Monastery of Spinjitzu may be the clearest “core lore” set on the list. It started at $79.99, now sits at $351.92, and is projected at $425.16 in two years. Monasteries, temples, and training locations are foundational Ninjago settings. They connect directly to the theme’s identity in a way that generic vehicles do not. When a set captures one of those central locations well, it can remain relevant long after its original season has passed.
What the retiring-soon list suggests
This list points to two healthy demand engines inside Ninjago. The first is the adult collector tier, represented by the City sets. The second is the lore-heavy fan tier, represented by the Bounty, castle, and monastery builds. Both categories have something in common: they feel definitive. They are not filler products, and they are not easy to replace with the next wave.
That matters for the theme’s trajectory.
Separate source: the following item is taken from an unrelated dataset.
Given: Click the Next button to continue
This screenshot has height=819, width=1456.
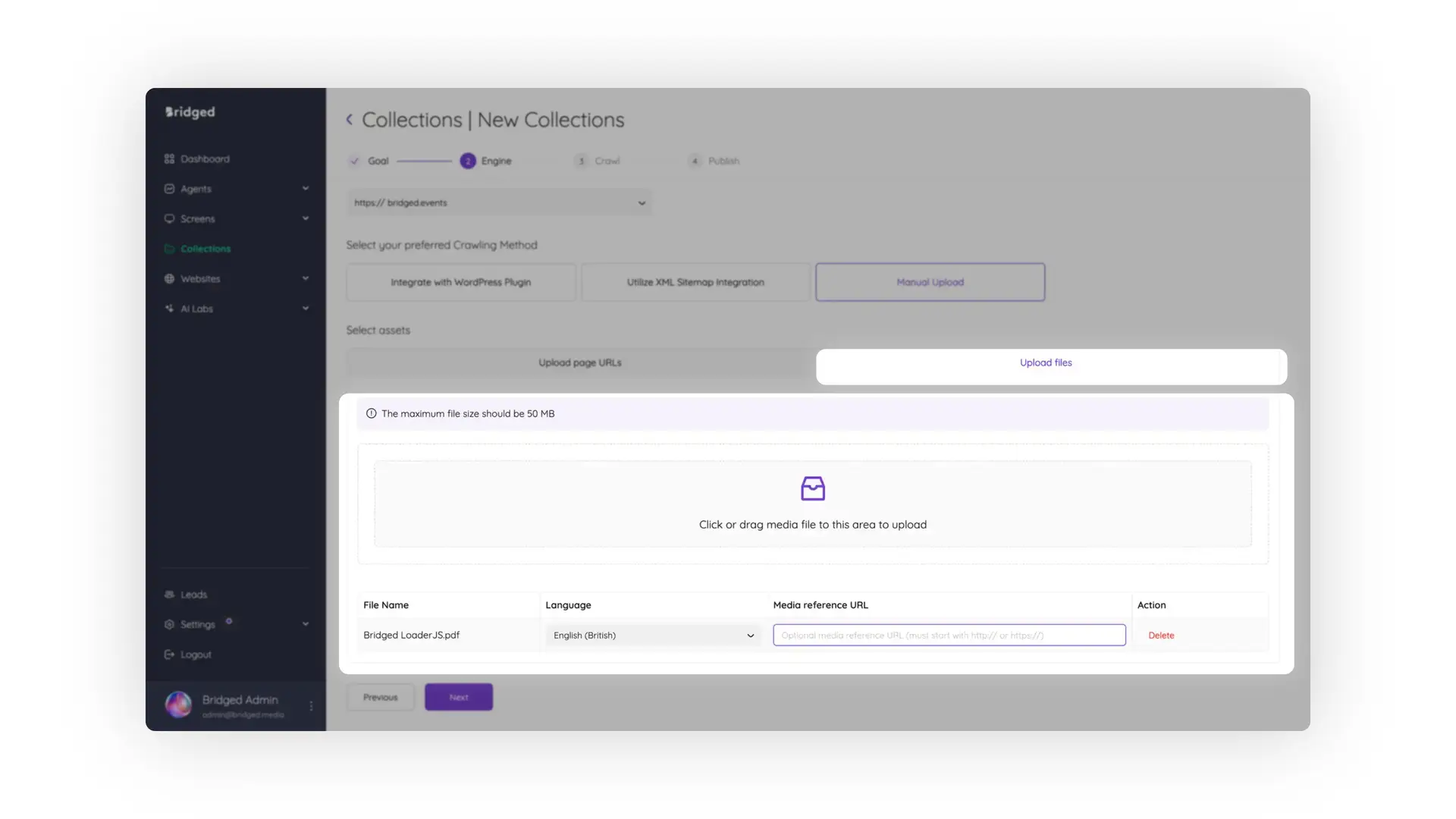Looking at the screenshot, I should 458,696.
A theme with only cheap minifigure spikes can produce flashy charts but weak depth. Ninjago is different. It has that low-end minifigure-driven upside, but it also has premium anchors that hold real dollar value.
Investment thesis
Ninjago is one of the few long-running LEGO action themes that works across almost every collector tier, but the data says you need to be selective about where you place attention. The theme average, 10.7% yearly growth, is healthy. The best returns, though, come from a narrow set of product types: promotional figure packs, small sets with exclusive or high-demand characters, nostalgia-driven Legacy releases, and larger flagship builds with unmistakable identity.
The weak spots are just as clear. Recent general retail sets, especially wave-specific vehicles and broad action playsets, can sit at or below retail for a while. That does not make them bad sets. It means the aftermarket does not see urgency when supply is ample and substitutes are easy to find. In Ninjago, distinctiveness matters more than raw size. A $7.99 promo can outrun a $129.99 dragon-and-mech set if the promo has harder-to-find figures and less supply.
Who should care about Ninjago as an investment category? Three groups stand out. First, minifigure-focused collectors who understand character arcs and variant scarcity. This is one of the best modern themes for figure-driven value. Second, buyers who like premium display sets with a proven fan base, especially the NINJAGO City line. Third, collectors who know the theme’s core locations and recurring icons, such as monasteries, castles, dragons, tournaments, and versions of the Bounty. Those are the products that keep resurfacing in the strongest data.
The broader trajectory is good, but not because every Ninjago set rises evenly. The theme works because it has built real cultural memory over 15 years. Kids who watched early seasons are older now. New fans keep entering through fresh story arcs. LEGO keeps revisiting classic ideas through Legacy-style products and high-end city builds. That creates a layered collector base, and layered demand is usually more durable than hype tied to one release window.
If there is one concrete takeaway from the numbers, it is this: Ninjago performs best when a set feels like a chapter marker in the theme’s history. The market has paid the most for sets that capture a faction, a tournament, a major character form, a core location, or a hard-to-find minifigure group. That is the center of gravity for the theme, and it is where the strongest long-term pricing has shown up.
Data as of April 8, 2026.
Based on historical market data from BrickEconomy's pricing models. Past performance does not guarantee future appreciation. Prices reflect estimated secondary market values and may vary by condition and seller.